Kebun kopi juga nyaris tidak ditemukan di Desa Pahae Aek Sagala, yang rata-rata petaninya memiliki lahan di sekitar Desa Rambasihasur. Kebun kopi yang sebelumnya banyak dijumpai sepanjang jalan dari Desa Pahae Aek Sagala menuju Desa Rambasihasur, kini telah berubah menjadi semak belukar. Beberapa areal kebun kopi telah diganti masyarakat menjadi lahan budidaya hortikultura. 

Produksi Rendah

Berdasarkan data Biro Pusat Statitik (BPS) kabupaten tapanuli Selatan, pada tahun 2021 luas budidaya kopi arabika di Kabupaten Tapanuli Selatan sebanyak 4.804 hektare yang terkonsentrasi di Kecamatan Sipirok, Kecamatan Arse, Kecamatan Saipar Dolok Hole, Kecamatan Biru, Kecamatan Marancar, dan kecamatan Angkola Timur. Dengan luas lahan seperti itu, produksi kopi arabika  pada tahun 2021 hanya 2.514 ton. 

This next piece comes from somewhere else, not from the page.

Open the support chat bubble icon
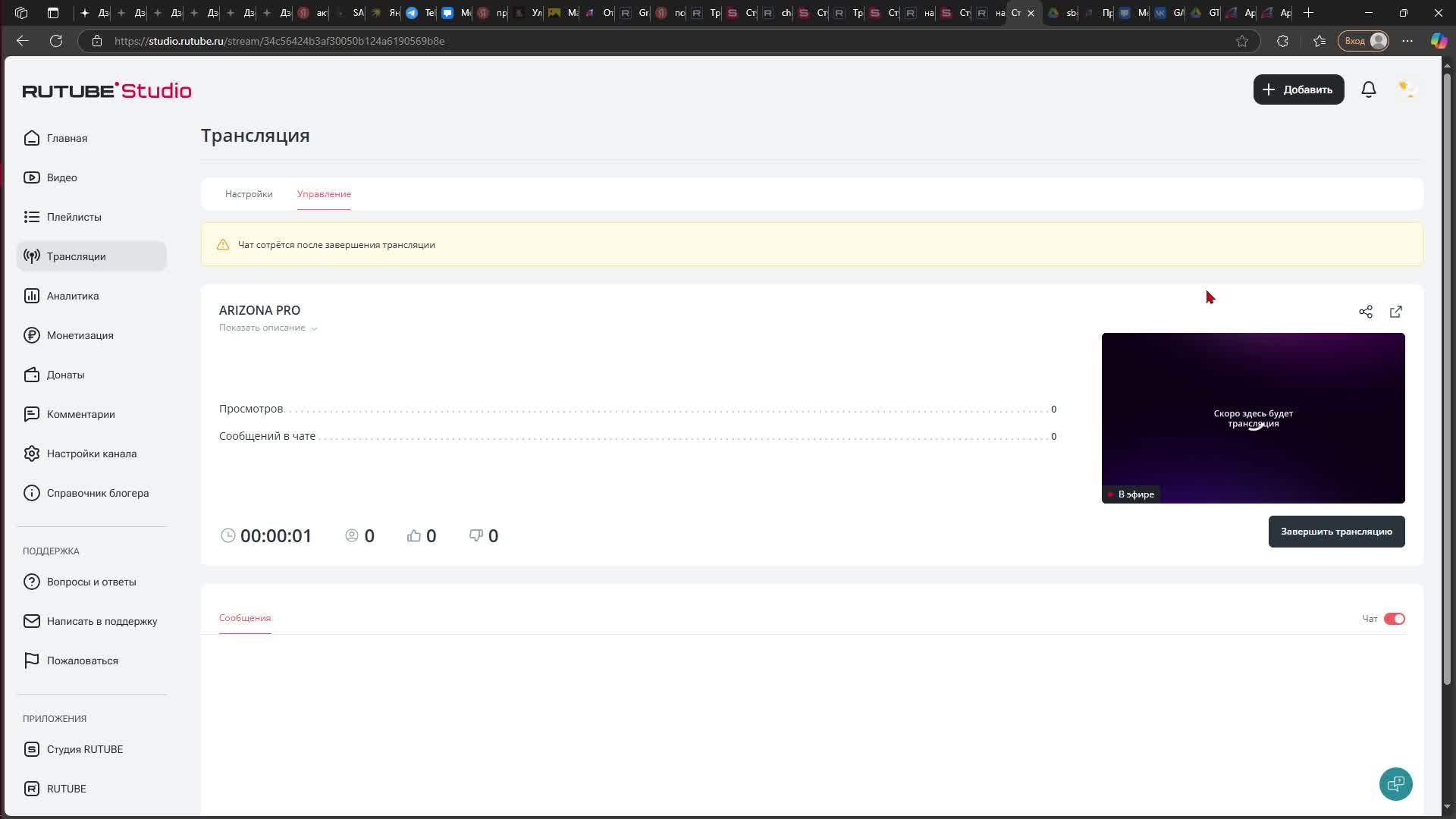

Dari 2.514 ton produksi kopi arabika itu, sekitar 60% di antaranya dijual para petani kepada pedagang pengumpul yang menjadi agen pembeli dari perusahan pengekspor kopi. Oleh para pengusaha pengekspor kopi, kopoi yang dibeli dari petani di Kabupaten Tapanuli Selatan kemudian dicampiur dengan varietas lain untuk diekspor ke luar negeri.

Nama kopi arabika asal Sipirok kemudian hilang, diganti dengan nama kopi carietas Sigarar Utang yang lebih dikenal di pasar internasional. Kondisi menyebabkan, sertifikat IG kopi yang melekat pada kopi arabika asal Tapanuli Selatan belum bisa menjamin kopi bisa meningkatkan kesejahteraan petani. 

"Kami saja kesulitan mendapatkan kopi," kata Iwan Siregar, owner Binabulu Cafe. "Yang kami butuhkan, kopi arabika dengan kualitas sesuai standar."

Iwan Siregar menilai, tidak semua produksi kopi petani di Kecamatan Sipirok sesuai dengan standar mutu untuk bisa jadi bahan baku minuman kopi yang berkualitas. Akibatnya, Bonabulu Cafe harus menyiasati sumber bahan baku dengan cara mengawal produksi biji kopi sejak dari musim bunga sampai pascapanen. 

"Petani kopi kita belum mampu menghasilkan biji kopi dengan standar bagus," katanya.

Bukan Bonabulu Cafe saja yang berpikir dua kali untuk membeli kopi yang dihasilkan petani kopi di Kecamatan Sipirok. Sejumlah owner cafe yang ditemui Sinar Tabagsel, baik di Kecamatan Sipirok maupun di Kota Padang Sidimpuan,   mengaku harga beli kopi arabika Sipirok cenderung tinggi akibat minimnya produksi. Akibatnya, ketika minum kopi arabika Sipirok ditawarkan ke pelanggan, maka harganya akan lebih tinggi. 

"Hanya orang-orang khusus yang mencari kopi arabiuka Sipirok," kata salah seorang pelayan di Cafe Mandailing. "Kopi di cafe kami dari Madina."